Creole women spread this paste on their smooth skins, which the oil of cocoa softens and moistens, while the delightful changing odor is absorbed, till their forms are like living, dusky, but perfumed marbles. These recipes are given not so much for imitation, or to contribute to the lore of perfumers this side the water, as curiosities of national arts and feminine vanity. Where in our country would we find the ingredients of the celebrated Eau de Stahl, known to the Parisian chemists forty years ago? Its compound was as follows:
Alcohol, nine litres; rose-water, three litres; the root of Spanish pellitory, five ounces; gallingale root, three ounces; tormentil, three ounces; balsam of Peru, three ounces; cinnamon, five drachms; rue, one ounce; ratania, eight ounces. Powder the whole, and put in alcohol; shake well, and leave to macerate six days. Pour off, and let it stand twenty-four hours to clear, after which add essential oil of mint, one and a half drachms; powdered cochineal, four drachms. Leave to infuse anew three days; filter through filtering-paper, and decant. Use for a tooth-wash, for washing the face, or for baths.
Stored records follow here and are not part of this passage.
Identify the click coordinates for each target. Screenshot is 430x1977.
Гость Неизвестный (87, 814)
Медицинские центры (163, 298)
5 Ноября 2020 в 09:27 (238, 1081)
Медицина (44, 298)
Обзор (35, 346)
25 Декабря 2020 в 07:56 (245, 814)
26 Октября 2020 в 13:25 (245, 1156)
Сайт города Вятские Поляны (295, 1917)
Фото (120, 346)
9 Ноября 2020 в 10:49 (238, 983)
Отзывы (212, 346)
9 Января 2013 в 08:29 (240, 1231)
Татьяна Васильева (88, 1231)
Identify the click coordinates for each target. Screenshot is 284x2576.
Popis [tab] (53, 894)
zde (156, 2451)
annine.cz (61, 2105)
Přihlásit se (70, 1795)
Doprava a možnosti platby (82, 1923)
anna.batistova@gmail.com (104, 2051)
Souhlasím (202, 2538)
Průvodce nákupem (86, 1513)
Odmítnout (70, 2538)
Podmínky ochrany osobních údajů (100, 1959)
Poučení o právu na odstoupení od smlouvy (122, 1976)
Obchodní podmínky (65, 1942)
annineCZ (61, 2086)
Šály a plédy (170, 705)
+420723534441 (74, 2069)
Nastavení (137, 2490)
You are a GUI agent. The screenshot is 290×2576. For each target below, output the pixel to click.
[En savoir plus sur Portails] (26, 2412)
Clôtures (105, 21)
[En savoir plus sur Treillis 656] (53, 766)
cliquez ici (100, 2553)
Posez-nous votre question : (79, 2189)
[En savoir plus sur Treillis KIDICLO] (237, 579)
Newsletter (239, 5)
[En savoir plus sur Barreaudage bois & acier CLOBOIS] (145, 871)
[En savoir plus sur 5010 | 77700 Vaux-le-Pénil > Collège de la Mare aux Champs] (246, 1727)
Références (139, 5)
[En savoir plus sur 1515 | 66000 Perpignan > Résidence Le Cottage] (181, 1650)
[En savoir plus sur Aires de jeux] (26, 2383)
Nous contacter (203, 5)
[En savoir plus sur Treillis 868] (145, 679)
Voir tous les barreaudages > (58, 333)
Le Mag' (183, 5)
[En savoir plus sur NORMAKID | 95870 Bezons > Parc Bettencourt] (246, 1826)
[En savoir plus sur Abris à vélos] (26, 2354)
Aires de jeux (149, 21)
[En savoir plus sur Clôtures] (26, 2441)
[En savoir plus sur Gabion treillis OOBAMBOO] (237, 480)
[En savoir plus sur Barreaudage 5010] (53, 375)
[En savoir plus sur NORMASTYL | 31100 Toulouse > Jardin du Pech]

Peruvian powder was a standard dentifrice of the same date. It is made of white sugar, half a drachm; cream of tartar, one drachm; magnesia, ditto; cinnamon, six grains; mace, two grains; sulphate of quinine, three grains; carmine, five grains. Powder and mix carefully, adding four drops of the oils of rose and mint.
The following cosmetic, called the Serkis du Sérail, is said to be a favorite lotion used by the Sultanas, for whom it is imported from Achaia—though this sounds more like one of those pleasant fictions which perfumers delight to invent concerning their oils and pomades than any thing we are obliged to believe. This may be said in favor of the assertion—it is such a mixture of starch and oils as no one but an odalisque could endure to use. It is made of sweet-almond paste, ten livres; rye and potato starch, each six livres; oil of jasmine, eight ounces; the same of oil of orange flowers and of roses; black balsam of Peru, six ounces; essence of rose and of cinnamon, each sixty grains. Mix the powders and essences separately in earthen vessels, then add the powder to the liquid little by little, bruise well together, and strain through muslin.
An elegant preparation for whitening the face and neck is made of terebinth of Mecca, three grains; oil of sweet almonds, four ounces; spermaceti, two drachms; flour of zinc, one drachm; white wax, two drachms; rose-water, six drachms. Mix in a water-bath, and melt together. The harmless mineral white is fixed in the pomade, or what we would call cold cream, and is applied with the greatest ease and effect. It must be to some preparation of this subtle sort that the lustrous whiteness of certain much-admired fashionable complexions is due. It is a cheap enamel, without the supposed necessity of baking, which, by the way, is such a blunder that I wonder people of sense persist in speaking of it as if it could be a fact.